··· INFORMATION SUPPLIED

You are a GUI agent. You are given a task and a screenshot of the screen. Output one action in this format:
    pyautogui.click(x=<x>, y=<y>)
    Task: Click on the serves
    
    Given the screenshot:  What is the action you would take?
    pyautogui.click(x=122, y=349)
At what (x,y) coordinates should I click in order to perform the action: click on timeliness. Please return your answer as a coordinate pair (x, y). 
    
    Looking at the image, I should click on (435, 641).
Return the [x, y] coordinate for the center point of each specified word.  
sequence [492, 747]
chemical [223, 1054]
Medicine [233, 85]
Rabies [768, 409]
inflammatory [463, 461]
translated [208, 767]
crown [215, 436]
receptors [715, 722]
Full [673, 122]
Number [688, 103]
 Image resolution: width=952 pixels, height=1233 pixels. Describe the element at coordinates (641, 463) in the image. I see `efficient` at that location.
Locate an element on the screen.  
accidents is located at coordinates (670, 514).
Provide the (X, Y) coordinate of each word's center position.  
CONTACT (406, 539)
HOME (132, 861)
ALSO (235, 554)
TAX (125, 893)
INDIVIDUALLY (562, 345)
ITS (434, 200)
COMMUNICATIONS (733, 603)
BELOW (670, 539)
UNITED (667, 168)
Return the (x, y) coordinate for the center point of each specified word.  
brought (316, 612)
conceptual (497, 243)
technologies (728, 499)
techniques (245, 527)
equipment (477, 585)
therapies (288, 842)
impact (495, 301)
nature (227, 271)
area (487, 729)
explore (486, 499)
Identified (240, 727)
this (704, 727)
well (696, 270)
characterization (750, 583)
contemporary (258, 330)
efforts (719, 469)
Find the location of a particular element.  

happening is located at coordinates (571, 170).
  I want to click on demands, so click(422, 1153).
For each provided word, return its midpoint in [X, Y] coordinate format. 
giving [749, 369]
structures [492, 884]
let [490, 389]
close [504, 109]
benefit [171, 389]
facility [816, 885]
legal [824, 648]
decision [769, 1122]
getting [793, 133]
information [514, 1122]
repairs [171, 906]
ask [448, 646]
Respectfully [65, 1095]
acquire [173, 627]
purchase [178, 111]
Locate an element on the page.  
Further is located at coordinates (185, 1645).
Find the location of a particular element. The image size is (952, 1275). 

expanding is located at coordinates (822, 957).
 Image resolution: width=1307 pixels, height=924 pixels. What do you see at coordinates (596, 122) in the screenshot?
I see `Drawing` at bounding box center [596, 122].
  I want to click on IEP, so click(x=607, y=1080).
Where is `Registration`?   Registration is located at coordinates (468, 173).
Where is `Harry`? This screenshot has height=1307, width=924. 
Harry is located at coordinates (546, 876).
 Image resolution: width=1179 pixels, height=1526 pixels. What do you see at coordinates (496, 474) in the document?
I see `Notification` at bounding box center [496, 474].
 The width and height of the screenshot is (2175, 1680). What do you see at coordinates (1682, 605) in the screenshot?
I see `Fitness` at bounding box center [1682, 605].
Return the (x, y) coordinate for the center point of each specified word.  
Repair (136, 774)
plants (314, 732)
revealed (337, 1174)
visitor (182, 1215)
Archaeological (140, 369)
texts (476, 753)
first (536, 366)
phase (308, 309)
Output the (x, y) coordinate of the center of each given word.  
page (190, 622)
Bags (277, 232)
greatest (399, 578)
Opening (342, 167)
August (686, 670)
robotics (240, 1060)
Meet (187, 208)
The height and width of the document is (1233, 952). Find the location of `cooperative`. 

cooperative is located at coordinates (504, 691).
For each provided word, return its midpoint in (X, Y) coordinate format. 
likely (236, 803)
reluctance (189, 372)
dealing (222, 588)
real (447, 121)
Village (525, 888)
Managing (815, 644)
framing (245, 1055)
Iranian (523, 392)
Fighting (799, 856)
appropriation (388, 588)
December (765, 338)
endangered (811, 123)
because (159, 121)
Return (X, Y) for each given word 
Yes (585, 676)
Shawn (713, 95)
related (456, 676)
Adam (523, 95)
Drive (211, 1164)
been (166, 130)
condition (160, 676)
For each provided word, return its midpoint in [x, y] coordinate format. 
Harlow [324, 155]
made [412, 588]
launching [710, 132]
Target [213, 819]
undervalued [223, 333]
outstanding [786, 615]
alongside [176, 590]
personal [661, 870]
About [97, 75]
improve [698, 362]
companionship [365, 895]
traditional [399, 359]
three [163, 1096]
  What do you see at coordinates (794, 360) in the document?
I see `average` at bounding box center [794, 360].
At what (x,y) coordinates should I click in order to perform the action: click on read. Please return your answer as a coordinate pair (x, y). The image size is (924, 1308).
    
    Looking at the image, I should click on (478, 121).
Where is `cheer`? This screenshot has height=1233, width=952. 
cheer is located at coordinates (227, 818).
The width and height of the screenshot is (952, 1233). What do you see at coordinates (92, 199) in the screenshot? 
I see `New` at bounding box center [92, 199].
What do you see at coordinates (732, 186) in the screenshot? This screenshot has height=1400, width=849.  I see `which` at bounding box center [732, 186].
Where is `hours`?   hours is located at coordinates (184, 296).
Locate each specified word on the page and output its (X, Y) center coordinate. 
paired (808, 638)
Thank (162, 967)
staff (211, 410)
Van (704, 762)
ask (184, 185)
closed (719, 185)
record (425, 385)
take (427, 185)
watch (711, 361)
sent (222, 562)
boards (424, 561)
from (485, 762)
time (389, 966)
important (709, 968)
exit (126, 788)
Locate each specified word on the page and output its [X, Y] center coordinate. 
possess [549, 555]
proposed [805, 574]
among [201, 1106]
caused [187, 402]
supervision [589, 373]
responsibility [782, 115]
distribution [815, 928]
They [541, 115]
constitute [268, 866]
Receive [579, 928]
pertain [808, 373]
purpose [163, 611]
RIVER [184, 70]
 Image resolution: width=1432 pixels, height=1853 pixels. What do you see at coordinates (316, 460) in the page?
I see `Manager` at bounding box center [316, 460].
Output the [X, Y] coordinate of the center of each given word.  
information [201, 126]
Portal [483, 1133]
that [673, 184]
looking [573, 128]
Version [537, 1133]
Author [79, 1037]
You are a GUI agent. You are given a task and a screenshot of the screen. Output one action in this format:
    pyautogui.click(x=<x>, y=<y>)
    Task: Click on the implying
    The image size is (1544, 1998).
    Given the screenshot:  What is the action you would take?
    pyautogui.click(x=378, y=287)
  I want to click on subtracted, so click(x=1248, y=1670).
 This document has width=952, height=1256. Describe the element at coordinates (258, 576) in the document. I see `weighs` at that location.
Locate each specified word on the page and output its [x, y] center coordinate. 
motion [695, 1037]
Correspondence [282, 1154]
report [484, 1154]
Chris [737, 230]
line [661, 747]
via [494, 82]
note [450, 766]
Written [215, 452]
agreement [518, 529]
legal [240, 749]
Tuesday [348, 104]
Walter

······

▶ _WHAT THE EXERCISE ASKS_
Copy out the material above, every line of it, without changing anything.

▶ _RESPONSE TO THIS TASK_
You are a GUI agent. You are given a task and a screenshot of the screen. Output one action in this format:
    pyautogui.click(x=<x>, y=<y>)
    Task: Click on the serves
    
    Given the screenshot:  What is the action you would take?
    pyautogui.click(x=122, y=349)
At what (x,y) coordinates should I click in order to perform the action: click on timeliness. Please return your answer as a coordinate pair (x, y). 
    
    Looking at the image, I should click on (435, 641).
Return the [x, y] coordinate for the center point of each specified word.  
sequence [492, 747]
chemical [223, 1054]
Medicine [233, 85]
Rabies [768, 409]
inflammatory [463, 461]
translated [208, 767]
crown [215, 436]
receptors [715, 722]
Full [673, 122]
Number [688, 103]
 Image resolution: width=952 pixels, height=1233 pixels. Describe the element at coordinates (641, 463) in the image. I see `efficient` at that location.
Locate an element on the screen.  
accidents is located at coordinates (670, 514).
Provide the (X, Y) coordinate of each word's center position.  
CONTACT (406, 539)
HOME (132, 861)
ALSO (235, 554)
TAX (125, 893)
INDIVIDUALLY (562, 345)
ITS (434, 200)
COMMUNICATIONS (733, 603)
BELOW (670, 539)
UNITED (667, 168)
Return the (x, y) coordinate for the center point of each specified word.  
brought (316, 612)
conceptual (497, 243)
technologies (728, 499)
techniques (245, 527)
equipment (477, 585)
therapies (288, 842)
impact (495, 301)
nature (227, 271)
area (487, 729)
explore (486, 499)
Identified (240, 727)
this (704, 727)
well (696, 270)
characterization (750, 583)
contemporary (258, 330)
efforts (719, 469)
Find the location of a particular element.  

happening is located at coordinates (571, 170).
  I want to click on demands, so click(422, 1153).
For each provided word, return its midpoint in [X, Y] coordinate format. 
giving [749, 369]
structures [492, 884]
let [490, 389]
close [504, 109]
benefit [171, 389]
facility [816, 885]
legal [824, 648]
decision [769, 1122]
getting [793, 133]
information [514, 1122]
repairs [171, 906]
ask [448, 646]
Respectfully [65, 1095]
acquire [173, 627]
purchase [178, 111]
Locate an element on the page.  
Further is located at coordinates (185, 1645).
Find the location of a particular element. The image size is (952, 1275). 

expanding is located at coordinates (822, 957).
 Image resolution: width=1307 pixels, height=924 pixels. What do you see at coordinates (596, 122) in the screenshot?
I see `Drawing` at bounding box center [596, 122].
  I want to click on IEP, so click(x=607, y=1080).
Where is `Registration`?   Registration is located at coordinates (468, 173).
Where is `Harry`? This screenshot has height=1307, width=924. 
Harry is located at coordinates (546, 876).
 Image resolution: width=1179 pixels, height=1526 pixels. What do you see at coordinates (496, 474) in the document?
I see `Notification` at bounding box center [496, 474].
 The width and height of the screenshot is (2175, 1680). What do you see at coordinates (1682, 605) in the screenshot?
I see `Fitness` at bounding box center [1682, 605].
Return the (x, y) coordinate for the center point of each specified word.  
Repair (136, 774)
plants (314, 732)
revealed (337, 1174)
visitor (182, 1215)
Archaeological (140, 369)
texts (476, 753)
first (536, 366)
phase (308, 309)
Output the (x, y) coordinate of the center of each given word.  
page (190, 622)
Bags (277, 232)
greatest (399, 578)
Opening (342, 167)
August (686, 670)
robotics (240, 1060)
Meet (187, 208)
The height and width of the document is (1233, 952). Find the location of `cooperative`. 

cooperative is located at coordinates (504, 691).
For each provided word, return its midpoint in (X, Y) coordinate format. 
likely (236, 803)
reluctance (189, 372)
dealing (222, 588)
real (447, 121)
Village (525, 888)
Managing (815, 644)
framing (245, 1055)
Iranian (523, 392)
Fighting (799, 856)
appropriation (388, 588)
December (765, 338)
endangered (811, 123)
because (159, 121)
Return (X, Y) for each given word 
Yes (585, 676)
Shawn (713, 95)
related (456, 676)
Adam (523, 95)
Drive (211, 1164)
been (166, 130)
condition (160, 676)
For each provided word, return its midpoint in [x, y] coordinate format. 
Harlow [324, 155]
made [412, 588]
launching [710, 132]
Target [213, 819]
undervalued [223, 333]
outstanding [786, 615]
alongside [176, 590]
personal [661, 870]
About [97, 75]
improve [698, 362]
companionship [365, 895]
traditional [399, 359]
three [163, 1096]
  What do you see at coordinates (794, 360) in the document?
I see `average` at bounding box center [794, 360].
At what (x,y) coordinates should I click in order to perform the action: click on read. Please return your answer as a coordinate pair (x, y). The image size is (924, 1308).
    
    Looking at the image, I should click on (478, 121).
Where is `cheer`? This screenshot has height=1233, width=952. 
cheer is located at coordinates (227, 818).
The width and height of the screenshot is (952, 1233). What do you see at coordinates (92, 199) in the screenshot? 
I see `New` at bounding box center [92, 199].
What do you see at coordinates (732, 186) in the screenshot? This screenshot has height=1400, width=849.  I see `which` at bounding box center [732, 186].
Where is `hours`?   hours is located at coordinates (184, 296).
Locate each specified word on the page and output its (X, Y) center coordinate. 
paired (808, 638)
Thank (162, 967)
staff (211, 410)
Van (704, 762)
ask (184, 185)
closed (719, 185)
record (425, 385)
take (427, 185)
watch (711, 361)
sent (222, 562)
boards (424, 561)
from (485, 762)
time (389, 966)
important (709, 968)
exit (126, 788)
Locate each specified word on the page and output its [X, Y] center coordinate. 
possess [549, 555]
proposed [805, 574]
among [201, 1106]
caused [187, 402]
supervision [589, 373]
responsibility [782, 115]
distribution [815, 928]
They [541, 115]
constitute [268, 866]
Receive [579, 928]
pertain [808, 373]
purpose [163, 611]
RIVER [184, 70]
 Image resolution: width=1432 pixels, height=1853 pixels. What do you see at coordinates (316, 460) in the page?
I see `Manager` at bounding box center [316, 460].
Output the [X, Y] coordinate of the center of each given word.  
information [201, 126]
Portal [483, 1133]
that [673, 184]
looking [573, 128]
Version [537, 1133]
Author [79, 1037]
You are a GUI agent. You are given a task and a screenshot of the screen. Output one action in this format:
    pyautogui.click(x=<x>, y=<y>)
    Task: Click on the implying
    The image size is (1544, 1998).
    Given the screenshot:  What is the action you would take?
    pyautogui.click(x=378, y=287)
  I want to click on subtracted, so click(x=1248, y=1670).
 This document has width=952, height=1256. Describe the element at coordinates (258, 576) in the document. I see `weighs` at that location.
Locate each specified word on the page and output its [x, y] center coordinate. 
motion [695, 1037]
Correspondence [282, 1154]
report [484, 1154]
Chris [737, 230]
line [661, 747]
via [494, 82]
note [450, 766]
Written [215, 452]
agreement [518, 529]
legal [240, 749]
Tuesday [348, 104]
Walter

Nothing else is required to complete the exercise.